Wanderlust, un brin funky, est moins soutenu. Mais l’effet produit est le même. Revigoré, on ne cesse de danser. Trouble Watan, reggae/dub vivace, démontre que les oreilles bien ouvertes de TootArd ingurgitent de belles choses pour, ensuite, en réinjecter la teneur dans leur bouillon sonore et culturel. Pretty woman, mid-tempo sans excès, nous emmène à la moitié de ce Migrant Birds sans que le plaisir retombe. Il faut dire que Hasan et Rami, en termes de gimmicks qui font adhérer, s’y entendent.
Kiss -on est décidément, pour le coup, dans le sentiment-, ne jurera pas. On y trouve les arguments du projet, intacts. Il se pourrait que certains fans de la première heure, abasourdis, prennent leur jambes à leur coup. Mais les plus ouverts, on l’est quand on écoute ce type de groupe, salueront l’effort et l’évolution qu’il illustre.

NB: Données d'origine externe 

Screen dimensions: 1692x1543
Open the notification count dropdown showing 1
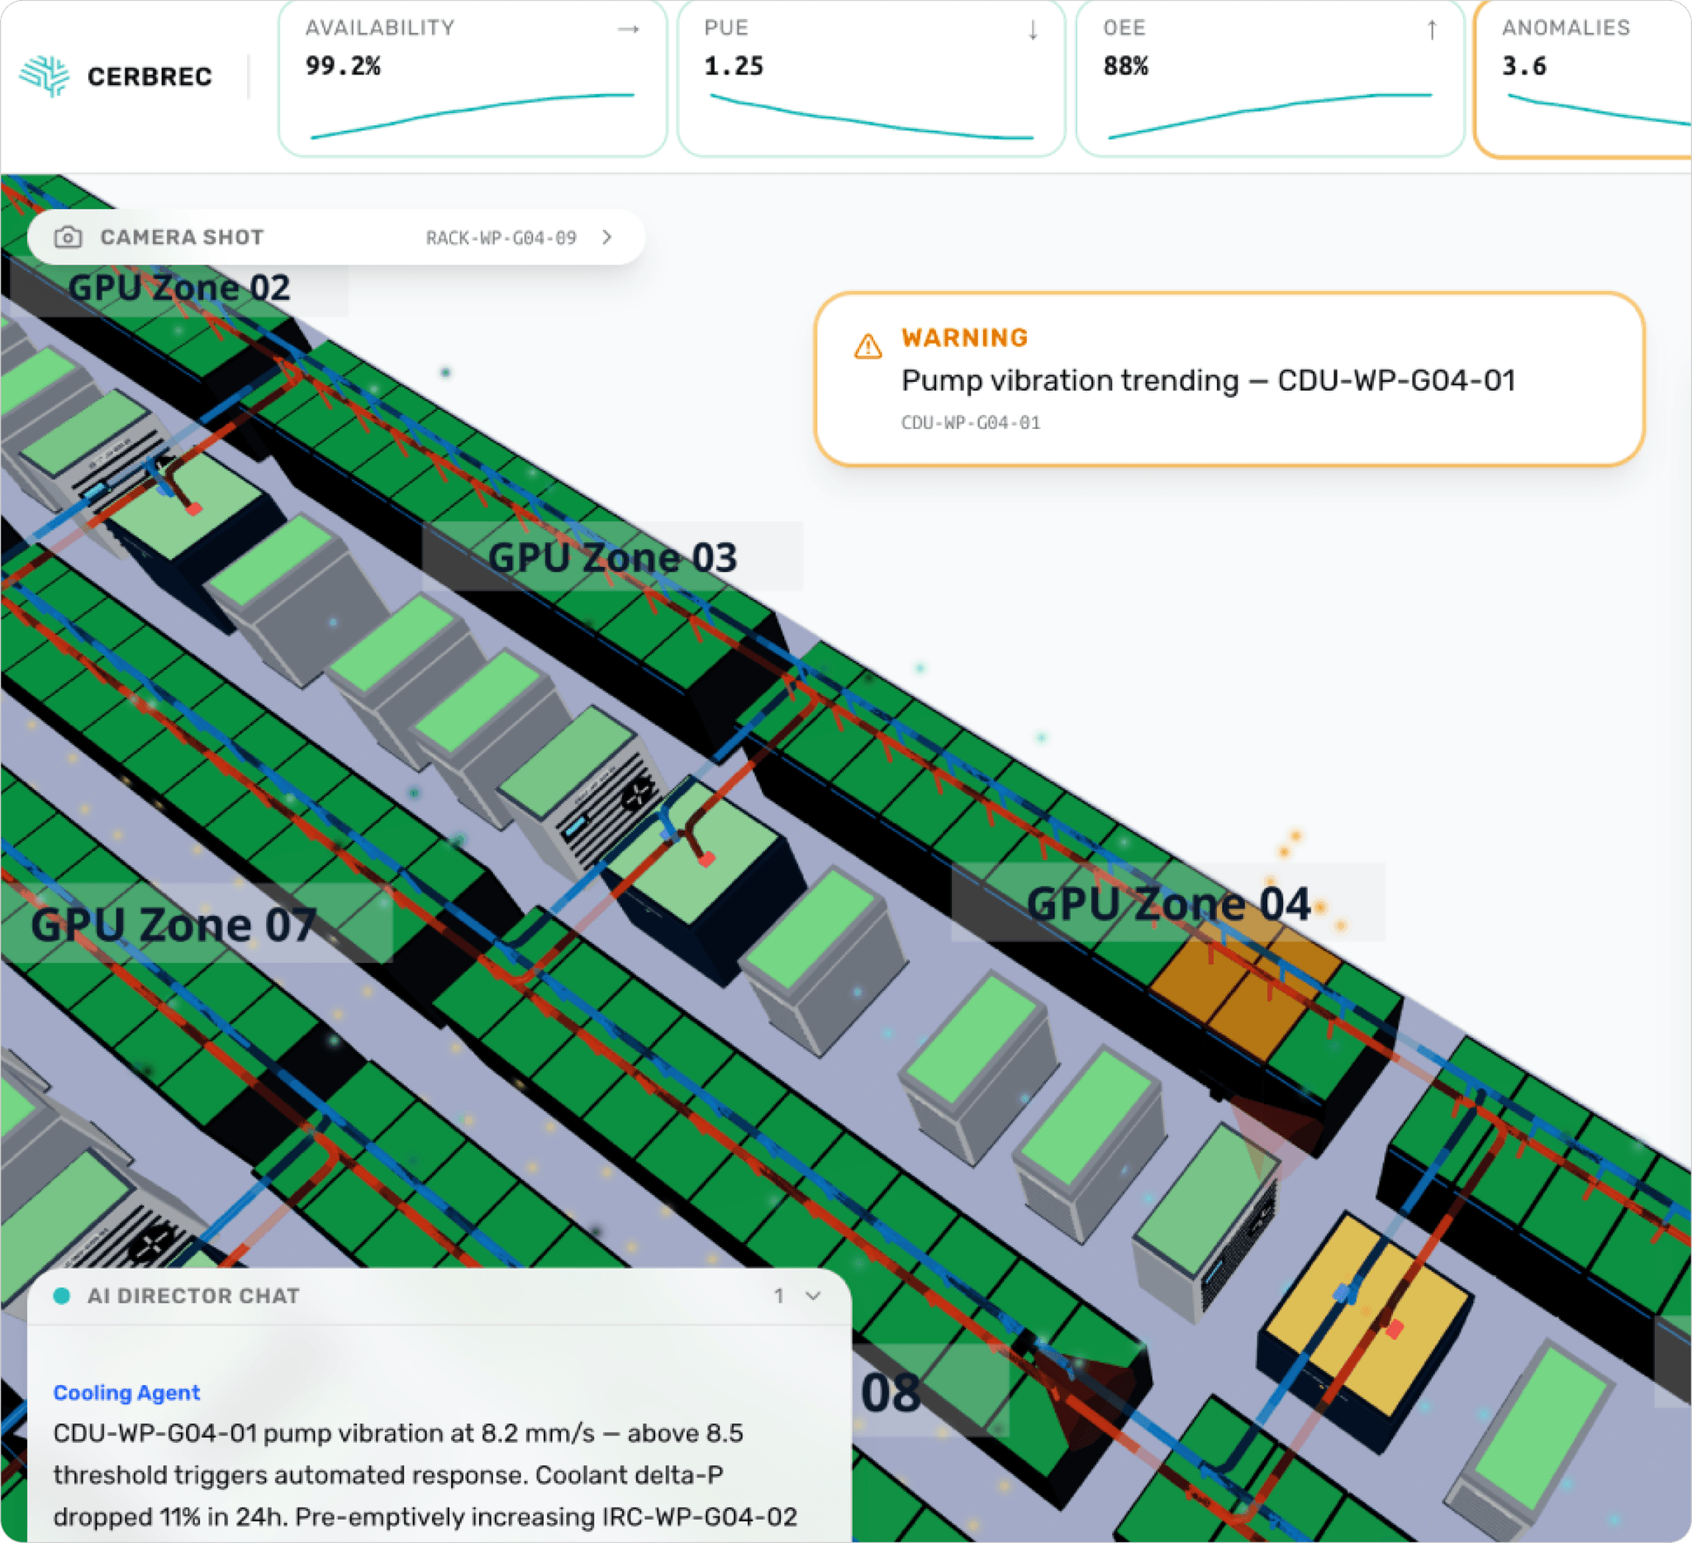pos(780,1296)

Babe (on ne sort toujours pas du registre « amoureux ») poursuit le trip, électro, euphorisant. Ca manque un peu, peut-être, d’organique, d’envolées où le piquant du premier disque trouverait place. Mais de façon globale, la mue est réussie. Ya ghali, lent et posé, laisse le saxo embarquer l’auditeur. Red sea disco…disco, réactive la machine à danser. On aborde alors la fin de l’ébauche sans dommage, lorsque qu’arrive Stone heap of the wild cat. On y retrouve, avec bonheur, la dynamique de Laissez passer, à laquelle les deux hommes apposent leur récentes trouvailles. Ca fonctionne parfaitement, on en vient ainsi à se dire que le mix des deux tendances donnerait de bien bonnes choses.

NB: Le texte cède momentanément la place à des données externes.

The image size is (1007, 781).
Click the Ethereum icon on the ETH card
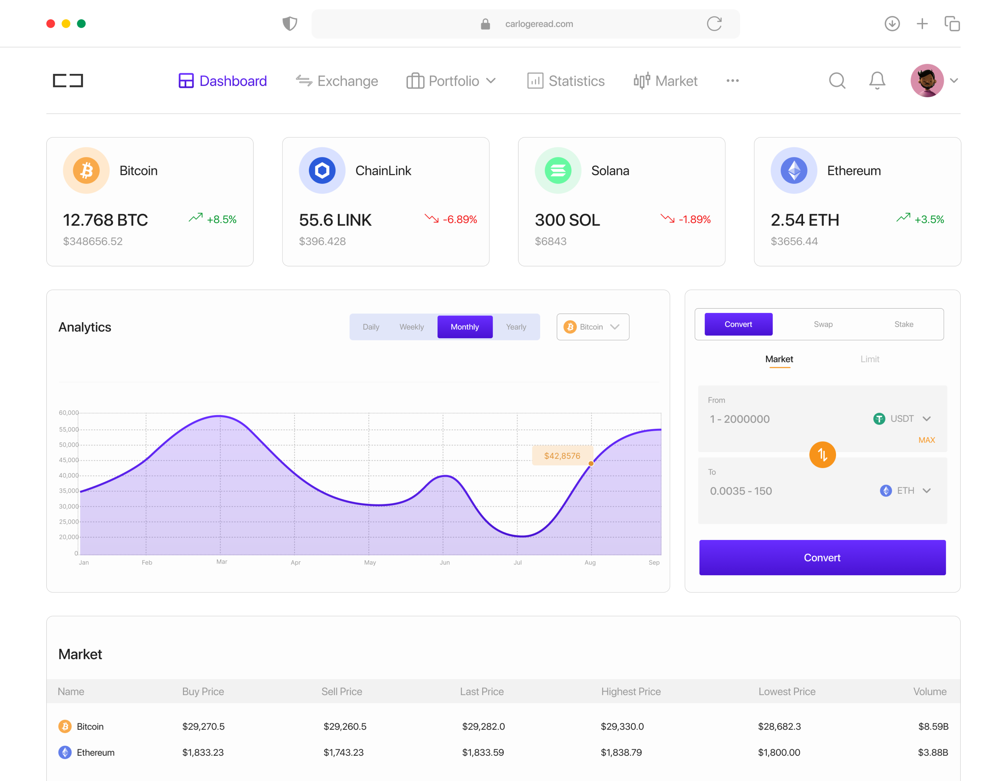(794, 170)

C’est, après toutes ces réjouissances, Remote love qui se charge de clôturer la soirée. Il le fait de façon déliée, dans une coolitude avenante et aux confins du psychédélisme. Migrant Birds, sorti chez Glitterbeat et c’est un (bon) signe, voit donc TootArd étonner, s’étonner peut-être même, puis plaire car, adroit et inventif, il se donne ici de nouveaux galons.